Wie hat das Bodo Kirchhoff als Schriftsteller geprägt? Kirchhoff schildert eindrucksvoll die Neigung, sich zu exhibitionieren – zum Beispiel in einer Szene, in der er als Vierjähriger nackt vor der Familie auf einem Bösendorfer Flügel tanzt. Er weiß, er muss „ein bisschen was bieten, damit die anderen auf ihn aufmerksam werden“.

Zwei gealterte Menschen: Mutter und Sohn

Der Spiegel nannte Kirchhoff anfangs einen Autor von „Kot und Ekel“. Für die Mutter spielte es eine große Rolle, dass ihr Sohn so bekannt wurde. Ihre Rolle und die gesellschaftliche Entwicklung sind bedeutend:

Dadurch dass viele Alte heute sehr alt werden, gibt es plötzlich eine doppelte Altersstruktur. Der alte Sohn pflegt die alte Mutter, und er erkennt: Die Mutter braucht nur Zärtlichkeit und Zuwendung, aber das kann er ihr nicht geben. Sie war für ihn immer eine Diva. Jetzt muss er sie auf Toilette bringen und sieht, wie sie die Perücke absetzt.

Im Hintergrund gibt es noch die essenzielle Figur der Großmutter in Wien. „Sie ist die Hüterin des verborgenen Körpers, während die Mutter die Herrscherin des offenen Körpers ist“. In diesem Zwiespalt bewegt sich dieser Roman und er schlägt auf die Seite des großmütterlichen verborgenen Körpers aus, nicht mehr als Exhibitionist. Ein stiller, ein inwendiger Roman.

Ein Künstler, der nicht mehr den großen Ruhm sucht

Kirchhoffs Roman kann man als Künstlerroman begreifen – als Erzählung der Künstlerwerdung des erfolgreichen Autors. Ist es damit auch ein klassischer Bildungsroman im Stil Gottfried Kellers oder Goethes? Eigentlich ist das Künstlerwerden nicht das Wichtige an diesem Buch, sondern die Abwertung des Ehrgeizes, der Ruhmsucht.

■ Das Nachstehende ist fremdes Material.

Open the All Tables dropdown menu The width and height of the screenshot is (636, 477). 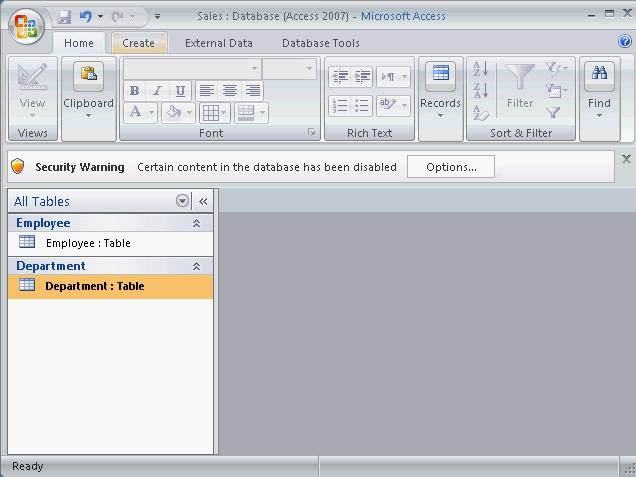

Hierfür gibt es ein Bild in diesem Roman: Der Vater schenkt beim letzten gemeinsamen Weihnachten seiner Frau einen flamingohaften Frisiertisch aus Metall, und der Sohn sieht sich im Spiegel und empfindet diese Spiegelung als Symbol für Weltruhm. Und genau das ist neu an diesem Roman: Kirchhoff greift in vielen seiner Bücher nach Weltruhm, will sich mit den Großen messen. In diesem Buch dagegen lässt er den Stoff sprechen und ist damit besser als in früheren oft überambitionierten Texten.